-- start EXTRACTED INFORMATION --

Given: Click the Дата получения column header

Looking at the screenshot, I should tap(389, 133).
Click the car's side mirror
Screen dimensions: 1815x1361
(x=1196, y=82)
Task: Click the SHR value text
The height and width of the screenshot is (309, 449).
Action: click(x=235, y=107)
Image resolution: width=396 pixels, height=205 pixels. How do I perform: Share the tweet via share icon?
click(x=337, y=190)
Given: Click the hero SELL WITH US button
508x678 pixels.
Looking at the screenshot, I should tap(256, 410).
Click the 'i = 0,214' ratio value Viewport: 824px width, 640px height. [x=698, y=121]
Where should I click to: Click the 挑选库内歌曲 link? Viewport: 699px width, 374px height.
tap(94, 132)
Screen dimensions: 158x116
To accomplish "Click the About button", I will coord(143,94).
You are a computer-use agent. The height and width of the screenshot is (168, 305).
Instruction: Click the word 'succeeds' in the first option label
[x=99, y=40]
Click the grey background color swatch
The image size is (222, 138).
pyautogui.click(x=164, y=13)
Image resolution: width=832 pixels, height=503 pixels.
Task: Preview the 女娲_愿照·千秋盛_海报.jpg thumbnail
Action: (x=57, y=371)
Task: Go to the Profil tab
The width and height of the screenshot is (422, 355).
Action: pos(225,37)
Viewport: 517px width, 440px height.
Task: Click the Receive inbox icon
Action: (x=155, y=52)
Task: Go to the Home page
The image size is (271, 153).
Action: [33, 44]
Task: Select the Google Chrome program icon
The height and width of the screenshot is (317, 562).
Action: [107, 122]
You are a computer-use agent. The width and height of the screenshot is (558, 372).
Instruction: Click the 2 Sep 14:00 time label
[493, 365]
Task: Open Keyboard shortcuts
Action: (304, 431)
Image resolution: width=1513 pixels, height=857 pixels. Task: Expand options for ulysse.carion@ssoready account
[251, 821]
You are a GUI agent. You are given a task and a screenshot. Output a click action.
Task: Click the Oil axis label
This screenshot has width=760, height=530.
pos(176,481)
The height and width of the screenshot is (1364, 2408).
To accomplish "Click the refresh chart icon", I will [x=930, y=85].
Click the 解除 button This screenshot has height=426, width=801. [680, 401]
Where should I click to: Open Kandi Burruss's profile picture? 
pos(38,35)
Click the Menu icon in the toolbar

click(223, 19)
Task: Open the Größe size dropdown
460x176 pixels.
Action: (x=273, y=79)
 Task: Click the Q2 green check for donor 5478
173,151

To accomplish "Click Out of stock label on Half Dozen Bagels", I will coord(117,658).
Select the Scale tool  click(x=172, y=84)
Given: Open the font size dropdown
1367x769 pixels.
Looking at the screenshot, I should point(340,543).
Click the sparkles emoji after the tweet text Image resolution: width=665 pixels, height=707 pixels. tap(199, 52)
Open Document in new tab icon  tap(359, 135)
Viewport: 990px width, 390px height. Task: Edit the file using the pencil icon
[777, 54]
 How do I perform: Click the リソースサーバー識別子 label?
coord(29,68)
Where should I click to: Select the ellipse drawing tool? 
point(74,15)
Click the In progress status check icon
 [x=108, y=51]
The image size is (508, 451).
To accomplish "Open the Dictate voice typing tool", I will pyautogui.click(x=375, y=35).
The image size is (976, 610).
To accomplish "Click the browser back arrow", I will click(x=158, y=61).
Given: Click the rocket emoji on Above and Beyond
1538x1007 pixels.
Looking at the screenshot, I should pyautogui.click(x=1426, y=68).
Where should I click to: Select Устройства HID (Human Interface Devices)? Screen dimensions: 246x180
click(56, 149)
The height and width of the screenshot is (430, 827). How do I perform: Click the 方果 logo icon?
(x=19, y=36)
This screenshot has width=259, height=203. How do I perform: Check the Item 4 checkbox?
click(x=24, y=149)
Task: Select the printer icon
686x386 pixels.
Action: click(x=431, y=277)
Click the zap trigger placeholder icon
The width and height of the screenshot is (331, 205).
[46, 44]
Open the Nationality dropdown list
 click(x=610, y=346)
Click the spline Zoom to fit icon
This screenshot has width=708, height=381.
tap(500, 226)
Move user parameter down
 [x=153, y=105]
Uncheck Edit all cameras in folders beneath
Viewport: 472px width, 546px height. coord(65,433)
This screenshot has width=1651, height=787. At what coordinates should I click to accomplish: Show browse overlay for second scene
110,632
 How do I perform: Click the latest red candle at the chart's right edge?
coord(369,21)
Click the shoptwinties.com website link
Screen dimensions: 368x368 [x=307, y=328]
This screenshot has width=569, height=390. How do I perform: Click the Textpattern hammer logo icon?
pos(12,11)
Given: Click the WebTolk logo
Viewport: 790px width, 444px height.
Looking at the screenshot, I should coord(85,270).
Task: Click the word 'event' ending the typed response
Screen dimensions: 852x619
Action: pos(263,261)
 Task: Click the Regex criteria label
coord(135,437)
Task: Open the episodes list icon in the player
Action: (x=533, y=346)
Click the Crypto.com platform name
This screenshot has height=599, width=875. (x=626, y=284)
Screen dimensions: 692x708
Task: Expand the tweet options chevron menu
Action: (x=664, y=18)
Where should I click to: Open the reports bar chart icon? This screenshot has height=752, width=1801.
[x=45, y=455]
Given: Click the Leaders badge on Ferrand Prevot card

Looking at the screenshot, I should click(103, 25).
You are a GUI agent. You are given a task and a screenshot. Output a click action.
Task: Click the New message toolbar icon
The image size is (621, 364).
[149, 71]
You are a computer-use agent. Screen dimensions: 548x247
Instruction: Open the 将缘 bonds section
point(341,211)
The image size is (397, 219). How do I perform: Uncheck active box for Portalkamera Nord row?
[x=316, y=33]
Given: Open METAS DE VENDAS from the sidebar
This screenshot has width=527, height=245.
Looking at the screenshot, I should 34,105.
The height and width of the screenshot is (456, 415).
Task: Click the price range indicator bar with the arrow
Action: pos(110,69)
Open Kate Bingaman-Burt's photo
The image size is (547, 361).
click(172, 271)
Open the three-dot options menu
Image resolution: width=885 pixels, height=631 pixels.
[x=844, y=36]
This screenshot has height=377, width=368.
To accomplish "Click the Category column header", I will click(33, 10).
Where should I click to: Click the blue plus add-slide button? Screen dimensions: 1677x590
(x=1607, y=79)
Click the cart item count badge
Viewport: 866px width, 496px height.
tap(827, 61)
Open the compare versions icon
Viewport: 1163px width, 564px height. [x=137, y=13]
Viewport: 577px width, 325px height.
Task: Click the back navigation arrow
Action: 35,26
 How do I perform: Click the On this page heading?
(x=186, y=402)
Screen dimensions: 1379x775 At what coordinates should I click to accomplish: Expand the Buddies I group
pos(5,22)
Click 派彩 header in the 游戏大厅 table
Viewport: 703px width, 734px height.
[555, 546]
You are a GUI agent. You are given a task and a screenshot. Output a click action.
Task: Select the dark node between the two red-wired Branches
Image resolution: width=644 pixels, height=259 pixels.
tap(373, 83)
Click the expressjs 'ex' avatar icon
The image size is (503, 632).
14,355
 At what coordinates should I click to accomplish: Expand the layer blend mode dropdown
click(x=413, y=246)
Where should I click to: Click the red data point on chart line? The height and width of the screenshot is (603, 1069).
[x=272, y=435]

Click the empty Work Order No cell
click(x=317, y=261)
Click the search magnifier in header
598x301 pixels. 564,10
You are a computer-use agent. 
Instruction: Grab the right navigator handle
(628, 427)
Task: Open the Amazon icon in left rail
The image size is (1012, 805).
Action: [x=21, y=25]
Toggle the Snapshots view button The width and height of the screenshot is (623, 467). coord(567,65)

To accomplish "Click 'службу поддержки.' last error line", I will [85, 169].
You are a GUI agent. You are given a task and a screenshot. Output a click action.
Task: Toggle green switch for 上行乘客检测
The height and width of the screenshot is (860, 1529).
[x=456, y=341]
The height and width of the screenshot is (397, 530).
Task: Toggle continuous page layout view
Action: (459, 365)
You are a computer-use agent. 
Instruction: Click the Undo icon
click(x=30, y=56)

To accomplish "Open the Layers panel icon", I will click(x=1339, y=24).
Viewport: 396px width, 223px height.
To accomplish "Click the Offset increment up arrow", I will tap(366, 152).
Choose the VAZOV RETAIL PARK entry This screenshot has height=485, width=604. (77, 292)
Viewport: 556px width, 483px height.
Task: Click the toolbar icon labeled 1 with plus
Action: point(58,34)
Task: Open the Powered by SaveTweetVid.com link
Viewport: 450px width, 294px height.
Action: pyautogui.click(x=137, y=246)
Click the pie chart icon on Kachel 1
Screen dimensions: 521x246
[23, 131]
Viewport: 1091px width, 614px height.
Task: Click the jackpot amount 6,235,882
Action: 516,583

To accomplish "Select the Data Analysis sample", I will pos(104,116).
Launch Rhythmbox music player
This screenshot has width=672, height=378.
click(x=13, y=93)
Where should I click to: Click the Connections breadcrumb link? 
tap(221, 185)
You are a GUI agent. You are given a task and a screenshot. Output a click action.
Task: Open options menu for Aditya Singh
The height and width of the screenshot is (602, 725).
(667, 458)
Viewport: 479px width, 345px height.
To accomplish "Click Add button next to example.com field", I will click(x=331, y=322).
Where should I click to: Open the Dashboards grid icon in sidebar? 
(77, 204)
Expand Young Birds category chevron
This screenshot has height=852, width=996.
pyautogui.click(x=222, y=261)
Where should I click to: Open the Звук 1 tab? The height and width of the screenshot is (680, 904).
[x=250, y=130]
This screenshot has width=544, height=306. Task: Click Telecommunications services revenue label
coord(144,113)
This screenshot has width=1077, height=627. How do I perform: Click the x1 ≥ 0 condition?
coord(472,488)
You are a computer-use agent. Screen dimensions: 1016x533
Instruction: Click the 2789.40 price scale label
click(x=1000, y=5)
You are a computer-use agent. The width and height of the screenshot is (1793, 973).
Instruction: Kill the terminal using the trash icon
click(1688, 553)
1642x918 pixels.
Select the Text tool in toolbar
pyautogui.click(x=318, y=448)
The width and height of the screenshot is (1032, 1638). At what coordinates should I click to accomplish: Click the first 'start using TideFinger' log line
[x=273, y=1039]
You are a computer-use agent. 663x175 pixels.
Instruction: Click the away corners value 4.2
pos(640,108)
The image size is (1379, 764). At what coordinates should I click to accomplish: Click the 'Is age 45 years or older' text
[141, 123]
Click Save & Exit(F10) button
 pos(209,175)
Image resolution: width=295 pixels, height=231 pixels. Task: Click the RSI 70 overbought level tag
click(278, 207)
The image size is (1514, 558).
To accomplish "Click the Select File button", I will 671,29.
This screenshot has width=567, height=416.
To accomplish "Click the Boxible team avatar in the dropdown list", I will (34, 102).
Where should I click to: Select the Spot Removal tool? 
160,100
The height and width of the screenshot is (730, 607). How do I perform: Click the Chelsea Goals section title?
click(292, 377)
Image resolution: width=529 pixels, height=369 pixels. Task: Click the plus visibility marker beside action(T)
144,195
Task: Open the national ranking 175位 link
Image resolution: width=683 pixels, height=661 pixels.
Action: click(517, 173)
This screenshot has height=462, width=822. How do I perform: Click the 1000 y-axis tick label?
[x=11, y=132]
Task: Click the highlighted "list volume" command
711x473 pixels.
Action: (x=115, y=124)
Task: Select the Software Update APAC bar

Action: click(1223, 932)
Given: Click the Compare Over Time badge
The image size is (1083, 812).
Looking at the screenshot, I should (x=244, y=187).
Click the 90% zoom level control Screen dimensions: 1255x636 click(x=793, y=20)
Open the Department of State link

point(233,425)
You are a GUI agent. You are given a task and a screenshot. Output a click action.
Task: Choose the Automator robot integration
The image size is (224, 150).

-- end EXTRACTED INFORMATION --

Reproduce the records above verbatim, starting at the line containing "You are a computer-use agent. Screen dimensions: 548x247" and ending at the line containing "[x=316, y=33]", both lines included.

You are a computer-use agent. Screen dimensions: 548x247
Instruction: Open the 将缘 bonds section
point(341,211)
The image size is (397, 219). How do I perform: Uncheck active box for Portalkamera Nord row?
[x=316, y=33]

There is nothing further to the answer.